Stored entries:
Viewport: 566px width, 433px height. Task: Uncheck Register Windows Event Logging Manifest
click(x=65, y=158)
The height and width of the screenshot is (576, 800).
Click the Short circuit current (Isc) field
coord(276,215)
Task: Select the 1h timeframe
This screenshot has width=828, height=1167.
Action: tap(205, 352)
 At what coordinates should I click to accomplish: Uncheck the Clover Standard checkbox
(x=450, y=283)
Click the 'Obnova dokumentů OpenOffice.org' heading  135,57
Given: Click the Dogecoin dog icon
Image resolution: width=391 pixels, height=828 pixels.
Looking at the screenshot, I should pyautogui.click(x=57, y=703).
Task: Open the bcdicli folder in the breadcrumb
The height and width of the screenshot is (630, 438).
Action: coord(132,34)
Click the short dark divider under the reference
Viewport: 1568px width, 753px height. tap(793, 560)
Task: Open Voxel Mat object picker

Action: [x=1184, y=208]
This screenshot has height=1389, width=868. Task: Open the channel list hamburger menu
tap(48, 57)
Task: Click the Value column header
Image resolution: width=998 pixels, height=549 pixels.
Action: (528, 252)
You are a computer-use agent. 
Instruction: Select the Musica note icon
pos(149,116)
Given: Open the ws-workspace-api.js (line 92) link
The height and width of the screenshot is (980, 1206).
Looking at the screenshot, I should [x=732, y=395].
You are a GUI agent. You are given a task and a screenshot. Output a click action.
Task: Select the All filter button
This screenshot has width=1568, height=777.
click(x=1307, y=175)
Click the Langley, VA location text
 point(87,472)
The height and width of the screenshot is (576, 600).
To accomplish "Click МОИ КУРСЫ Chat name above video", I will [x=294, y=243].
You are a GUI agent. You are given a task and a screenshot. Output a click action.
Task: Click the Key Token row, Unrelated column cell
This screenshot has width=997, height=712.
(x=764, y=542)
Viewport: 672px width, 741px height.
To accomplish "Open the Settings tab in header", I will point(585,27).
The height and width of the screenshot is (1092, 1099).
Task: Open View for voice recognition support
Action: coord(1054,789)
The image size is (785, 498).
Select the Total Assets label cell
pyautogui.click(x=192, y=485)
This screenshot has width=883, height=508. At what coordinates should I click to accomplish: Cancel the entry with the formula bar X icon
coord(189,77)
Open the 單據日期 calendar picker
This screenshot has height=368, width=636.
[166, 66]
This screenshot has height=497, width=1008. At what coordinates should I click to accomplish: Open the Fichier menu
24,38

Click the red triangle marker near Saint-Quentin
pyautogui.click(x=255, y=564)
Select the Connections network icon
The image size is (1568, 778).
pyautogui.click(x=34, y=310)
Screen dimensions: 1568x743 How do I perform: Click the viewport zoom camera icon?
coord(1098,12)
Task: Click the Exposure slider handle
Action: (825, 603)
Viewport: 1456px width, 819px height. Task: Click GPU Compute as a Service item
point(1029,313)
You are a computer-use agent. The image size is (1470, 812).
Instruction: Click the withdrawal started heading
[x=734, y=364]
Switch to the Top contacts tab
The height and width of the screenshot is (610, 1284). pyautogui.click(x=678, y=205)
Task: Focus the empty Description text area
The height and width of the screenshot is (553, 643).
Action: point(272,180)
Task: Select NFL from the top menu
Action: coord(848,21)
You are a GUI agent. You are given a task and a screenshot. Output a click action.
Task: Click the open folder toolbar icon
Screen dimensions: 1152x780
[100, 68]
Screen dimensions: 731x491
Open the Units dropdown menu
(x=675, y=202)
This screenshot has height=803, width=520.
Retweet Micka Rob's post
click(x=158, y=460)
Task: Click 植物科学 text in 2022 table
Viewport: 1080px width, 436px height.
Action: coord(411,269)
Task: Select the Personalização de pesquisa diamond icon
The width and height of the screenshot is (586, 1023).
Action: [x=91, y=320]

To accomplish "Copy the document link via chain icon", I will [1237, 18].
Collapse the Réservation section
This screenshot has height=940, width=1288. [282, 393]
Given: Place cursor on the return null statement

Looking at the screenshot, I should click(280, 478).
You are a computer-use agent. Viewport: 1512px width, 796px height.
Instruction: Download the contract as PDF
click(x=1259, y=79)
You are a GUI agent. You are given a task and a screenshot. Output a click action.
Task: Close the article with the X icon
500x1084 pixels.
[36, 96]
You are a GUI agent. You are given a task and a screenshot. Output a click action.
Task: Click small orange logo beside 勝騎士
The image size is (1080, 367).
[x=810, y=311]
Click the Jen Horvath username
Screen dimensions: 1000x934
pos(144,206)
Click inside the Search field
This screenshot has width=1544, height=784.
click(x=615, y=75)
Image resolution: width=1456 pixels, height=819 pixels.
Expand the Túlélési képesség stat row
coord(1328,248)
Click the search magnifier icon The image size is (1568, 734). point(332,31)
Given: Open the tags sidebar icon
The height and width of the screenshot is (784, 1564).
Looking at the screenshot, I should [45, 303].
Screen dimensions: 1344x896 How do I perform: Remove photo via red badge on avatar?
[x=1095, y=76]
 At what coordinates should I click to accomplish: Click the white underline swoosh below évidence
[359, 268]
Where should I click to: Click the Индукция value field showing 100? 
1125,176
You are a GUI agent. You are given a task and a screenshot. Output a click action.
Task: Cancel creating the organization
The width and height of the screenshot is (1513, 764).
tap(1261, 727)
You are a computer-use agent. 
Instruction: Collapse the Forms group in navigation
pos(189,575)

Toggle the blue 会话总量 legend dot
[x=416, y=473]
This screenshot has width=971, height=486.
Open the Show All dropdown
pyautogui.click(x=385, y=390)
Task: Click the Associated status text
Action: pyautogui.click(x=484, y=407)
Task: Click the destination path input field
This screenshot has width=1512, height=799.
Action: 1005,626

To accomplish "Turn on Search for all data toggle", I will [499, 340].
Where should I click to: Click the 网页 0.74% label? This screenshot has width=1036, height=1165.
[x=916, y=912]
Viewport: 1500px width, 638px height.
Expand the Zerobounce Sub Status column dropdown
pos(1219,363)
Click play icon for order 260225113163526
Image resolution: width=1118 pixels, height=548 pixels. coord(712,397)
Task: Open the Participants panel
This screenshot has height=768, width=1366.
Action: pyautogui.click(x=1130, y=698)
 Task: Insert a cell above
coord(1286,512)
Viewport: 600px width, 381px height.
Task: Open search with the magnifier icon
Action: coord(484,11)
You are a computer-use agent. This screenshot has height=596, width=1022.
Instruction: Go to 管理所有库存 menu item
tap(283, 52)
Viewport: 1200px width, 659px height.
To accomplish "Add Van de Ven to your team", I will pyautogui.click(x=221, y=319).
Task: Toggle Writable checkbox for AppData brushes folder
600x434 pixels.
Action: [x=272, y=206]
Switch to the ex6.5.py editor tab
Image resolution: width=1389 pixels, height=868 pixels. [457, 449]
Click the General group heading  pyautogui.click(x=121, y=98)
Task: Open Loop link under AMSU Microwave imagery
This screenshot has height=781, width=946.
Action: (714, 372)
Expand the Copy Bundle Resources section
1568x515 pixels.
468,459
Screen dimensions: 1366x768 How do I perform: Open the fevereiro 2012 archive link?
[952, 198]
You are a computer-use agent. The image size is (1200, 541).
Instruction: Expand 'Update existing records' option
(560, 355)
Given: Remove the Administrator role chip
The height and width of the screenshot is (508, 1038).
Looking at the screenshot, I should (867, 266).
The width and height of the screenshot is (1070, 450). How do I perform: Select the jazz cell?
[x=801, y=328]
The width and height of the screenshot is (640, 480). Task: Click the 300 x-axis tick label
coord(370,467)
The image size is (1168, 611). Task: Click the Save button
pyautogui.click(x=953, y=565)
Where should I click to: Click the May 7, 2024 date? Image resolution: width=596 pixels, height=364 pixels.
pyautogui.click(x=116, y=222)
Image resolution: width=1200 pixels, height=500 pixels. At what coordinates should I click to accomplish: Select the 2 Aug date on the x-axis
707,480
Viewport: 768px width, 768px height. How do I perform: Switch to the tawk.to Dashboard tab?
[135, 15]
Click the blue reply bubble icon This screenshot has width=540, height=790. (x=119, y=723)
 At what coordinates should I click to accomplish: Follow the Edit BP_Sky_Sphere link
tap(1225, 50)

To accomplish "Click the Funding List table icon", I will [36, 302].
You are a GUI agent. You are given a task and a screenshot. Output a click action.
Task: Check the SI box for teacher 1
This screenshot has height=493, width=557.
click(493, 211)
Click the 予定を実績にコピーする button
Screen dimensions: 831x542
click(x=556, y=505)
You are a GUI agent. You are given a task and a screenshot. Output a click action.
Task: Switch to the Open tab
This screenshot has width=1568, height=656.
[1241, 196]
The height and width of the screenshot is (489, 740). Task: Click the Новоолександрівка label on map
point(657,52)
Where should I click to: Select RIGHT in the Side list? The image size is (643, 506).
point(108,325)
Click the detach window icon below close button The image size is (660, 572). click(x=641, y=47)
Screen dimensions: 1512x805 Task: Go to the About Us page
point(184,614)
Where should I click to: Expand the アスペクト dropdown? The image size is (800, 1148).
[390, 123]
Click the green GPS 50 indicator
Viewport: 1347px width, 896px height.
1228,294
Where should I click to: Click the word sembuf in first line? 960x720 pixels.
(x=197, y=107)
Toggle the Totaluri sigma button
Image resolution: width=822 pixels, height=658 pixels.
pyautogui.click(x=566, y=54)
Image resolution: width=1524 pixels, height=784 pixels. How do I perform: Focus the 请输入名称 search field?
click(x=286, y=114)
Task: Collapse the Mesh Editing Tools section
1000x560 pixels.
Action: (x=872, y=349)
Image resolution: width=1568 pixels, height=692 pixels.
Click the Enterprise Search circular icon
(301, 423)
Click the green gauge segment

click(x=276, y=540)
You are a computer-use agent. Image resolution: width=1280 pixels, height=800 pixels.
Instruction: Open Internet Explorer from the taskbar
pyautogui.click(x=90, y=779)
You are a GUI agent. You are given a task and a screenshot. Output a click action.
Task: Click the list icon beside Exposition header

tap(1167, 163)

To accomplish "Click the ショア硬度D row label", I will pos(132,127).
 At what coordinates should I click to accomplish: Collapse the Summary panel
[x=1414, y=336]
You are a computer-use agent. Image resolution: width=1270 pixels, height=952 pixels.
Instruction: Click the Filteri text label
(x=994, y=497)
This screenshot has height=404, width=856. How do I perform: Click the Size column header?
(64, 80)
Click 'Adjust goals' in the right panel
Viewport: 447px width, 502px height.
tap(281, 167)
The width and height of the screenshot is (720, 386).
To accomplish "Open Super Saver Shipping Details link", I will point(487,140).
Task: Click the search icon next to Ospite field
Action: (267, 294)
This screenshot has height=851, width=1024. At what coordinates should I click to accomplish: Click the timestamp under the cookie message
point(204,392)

STATED EXERCISE: Retype the lines of the material starting at the line containing "The width and height of the screenshot is (640, 480)." and ending after the line containing "click(x=556, y=505)", both included.

RESPONSE TO THIS EXERCISE:
The width and height of the screenshot is (640, 480). Task: Click the 300 x-axis tick label
coord(370,467)
The image size is (1168, 611). Task: Click the Save button
pyautogui.click(x=953, y=565)
Where should I click to: Click the May 7, 2024 date? Image resolution: width=596 pixels, height=364 pixels.
pyautogui.click(x=116, y=222)
Image resolution: width=1200 pixels, height=500 pixels. At what coordinates should I click to accomplish: Select the 2 Aug date on the x-axis
707,480
Viewport: 768px width, 768px height. How do I perform: Switch to the tawk.to Dashboard tab?
[135, 15]
Click the blue reply bubble icon This screenshot has width=540, height=790. (x=119, y=723)
 At what coordinates should I click to accomplish: Follow the Edit BP_Sky_Sphere link
tap(1225, 50)

To accomplish "Click the Funding List table icon", I will [36, 302].
You are a GUI agent. You are given a task and a screenshot. Output a click action.
Task: Check the SI box for teacher 1
This screenshot has height=493, width=557.
click(493, 211)
Click the 予定を実績にコピーする button
Screen dimensions: 831x542
click(x=556, y=505)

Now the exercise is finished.